Lost in Transliteration, Rich in Flavor
When I first heard about the Lebanese restaurant Al-Khayameih, I had trouble finding it online. The person who recommended it to me wrote “Al-Kayam” on a slip of paper. When I googled that name, I found a few references but no official-looking sites. I tried a few different spellings and found results under “Al-Khayyam,” “Al-Khayam” and “Al-Khayameih.” When I finally went to the restaurant, the awning said “Al-Khayameih,” the menu said “Al-Khaymeih” and the neighboring Middle Eastern grocery store was labeled “Al-Khayam.” The fact that these conflicting transliterations of the Arabic name were apparently never unified under one consistent spelling probably creates some marketing challenges for the restaurant and store, but neither seem to lack for devotees. Empanada Boy and I joined the fan club after tasting the baba ghanouj (baba ghanoush, baba ganouj) pictured here.
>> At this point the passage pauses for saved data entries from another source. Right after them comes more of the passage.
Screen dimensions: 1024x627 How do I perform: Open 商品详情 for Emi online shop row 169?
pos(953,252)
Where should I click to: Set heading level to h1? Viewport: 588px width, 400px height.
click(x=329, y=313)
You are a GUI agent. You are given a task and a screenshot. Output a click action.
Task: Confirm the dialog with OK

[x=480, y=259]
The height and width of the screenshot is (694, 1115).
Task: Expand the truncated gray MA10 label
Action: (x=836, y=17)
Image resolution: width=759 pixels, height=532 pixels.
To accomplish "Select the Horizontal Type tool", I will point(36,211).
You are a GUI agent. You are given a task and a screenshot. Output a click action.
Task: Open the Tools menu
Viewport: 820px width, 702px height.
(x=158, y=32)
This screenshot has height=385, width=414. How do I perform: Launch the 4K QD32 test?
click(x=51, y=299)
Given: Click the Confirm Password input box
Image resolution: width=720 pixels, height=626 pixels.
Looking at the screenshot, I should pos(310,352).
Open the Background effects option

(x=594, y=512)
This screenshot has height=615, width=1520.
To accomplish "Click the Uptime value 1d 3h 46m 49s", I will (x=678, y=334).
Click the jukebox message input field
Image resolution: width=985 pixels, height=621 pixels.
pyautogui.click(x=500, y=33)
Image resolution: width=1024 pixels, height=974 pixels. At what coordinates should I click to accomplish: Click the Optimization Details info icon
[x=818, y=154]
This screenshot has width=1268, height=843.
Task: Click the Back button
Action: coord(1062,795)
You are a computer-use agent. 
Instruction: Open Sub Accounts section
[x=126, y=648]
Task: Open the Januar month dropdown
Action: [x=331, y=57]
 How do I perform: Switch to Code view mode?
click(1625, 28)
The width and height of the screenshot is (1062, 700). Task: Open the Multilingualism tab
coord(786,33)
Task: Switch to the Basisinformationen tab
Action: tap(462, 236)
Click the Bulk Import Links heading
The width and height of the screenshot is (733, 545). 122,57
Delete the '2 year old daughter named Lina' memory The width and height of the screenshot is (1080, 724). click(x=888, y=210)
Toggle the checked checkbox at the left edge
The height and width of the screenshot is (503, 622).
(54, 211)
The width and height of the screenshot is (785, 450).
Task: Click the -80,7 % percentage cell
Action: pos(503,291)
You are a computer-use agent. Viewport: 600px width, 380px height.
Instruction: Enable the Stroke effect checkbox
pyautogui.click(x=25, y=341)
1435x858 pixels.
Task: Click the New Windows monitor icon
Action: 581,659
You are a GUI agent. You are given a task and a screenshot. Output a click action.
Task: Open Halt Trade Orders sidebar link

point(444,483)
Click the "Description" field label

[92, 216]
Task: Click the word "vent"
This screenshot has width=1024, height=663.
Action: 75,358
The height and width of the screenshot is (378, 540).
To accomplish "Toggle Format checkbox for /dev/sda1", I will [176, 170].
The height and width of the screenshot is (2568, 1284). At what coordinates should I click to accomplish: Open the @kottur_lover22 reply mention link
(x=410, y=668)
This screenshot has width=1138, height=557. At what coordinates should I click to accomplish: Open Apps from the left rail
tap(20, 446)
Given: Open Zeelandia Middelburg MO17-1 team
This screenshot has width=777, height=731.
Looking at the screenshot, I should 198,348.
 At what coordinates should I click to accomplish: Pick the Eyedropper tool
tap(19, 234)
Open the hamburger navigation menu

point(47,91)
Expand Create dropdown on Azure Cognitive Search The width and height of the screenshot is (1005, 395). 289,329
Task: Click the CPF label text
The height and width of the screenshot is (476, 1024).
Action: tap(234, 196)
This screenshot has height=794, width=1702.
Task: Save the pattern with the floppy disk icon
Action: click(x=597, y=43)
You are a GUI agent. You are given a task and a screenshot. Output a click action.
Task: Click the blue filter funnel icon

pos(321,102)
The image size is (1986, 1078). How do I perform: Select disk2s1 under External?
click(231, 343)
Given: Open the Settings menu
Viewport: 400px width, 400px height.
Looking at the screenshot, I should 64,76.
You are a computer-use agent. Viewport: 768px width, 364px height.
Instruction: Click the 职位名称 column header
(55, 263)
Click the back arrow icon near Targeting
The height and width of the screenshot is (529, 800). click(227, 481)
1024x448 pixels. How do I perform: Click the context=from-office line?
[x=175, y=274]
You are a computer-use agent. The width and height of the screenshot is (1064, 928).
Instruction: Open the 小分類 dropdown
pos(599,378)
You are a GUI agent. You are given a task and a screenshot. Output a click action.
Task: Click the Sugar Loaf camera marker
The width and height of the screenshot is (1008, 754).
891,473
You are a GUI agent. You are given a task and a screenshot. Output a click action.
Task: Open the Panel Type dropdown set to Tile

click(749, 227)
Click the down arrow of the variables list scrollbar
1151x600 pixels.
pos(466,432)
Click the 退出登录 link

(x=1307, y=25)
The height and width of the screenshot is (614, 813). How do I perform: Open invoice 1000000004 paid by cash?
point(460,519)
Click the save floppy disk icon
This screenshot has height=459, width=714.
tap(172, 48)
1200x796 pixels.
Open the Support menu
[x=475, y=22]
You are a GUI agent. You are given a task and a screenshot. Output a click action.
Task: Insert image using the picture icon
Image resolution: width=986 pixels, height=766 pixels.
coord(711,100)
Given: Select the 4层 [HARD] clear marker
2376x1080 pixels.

Since moving to Chicago, Empanada Boy has remarked on the surprising lack of good falafel stands, at least compared to those he enjoyed as a student in New York City. While it’s true that Chicago has almost nothing in the way of stands, the falafel at Al-Khayameih is exceptional. It has a perfect, crisp shell and an interior that’s soft and not too heavy. I ordered a plate of it, accompanied by bright, vibrant stuffed grape leaves, tahini and yogurt sauce. The pita was also fresh and warm from the oven at the bakery and grocery next door.
A vegetarian could go wild at Al-Khayameih, but in many ways, this place is about the meat. The menu includes everything from kababs to kibbie to roasted cornish game hens and seafood. Still yearning for the stands of his New York days, Empanada Boy ordered the shwarma (shawarma, chwarma, shuarma, etc.) platter. It came with a massive pile of lemon-drenched meat (probably goat or lamb) cut straight off the skewer turning in the open kitchen. There was also rice, tahini and a traditional salad of lightly dressed cucumber, tomato, parsley and onion. There was enough food for three people on that plate!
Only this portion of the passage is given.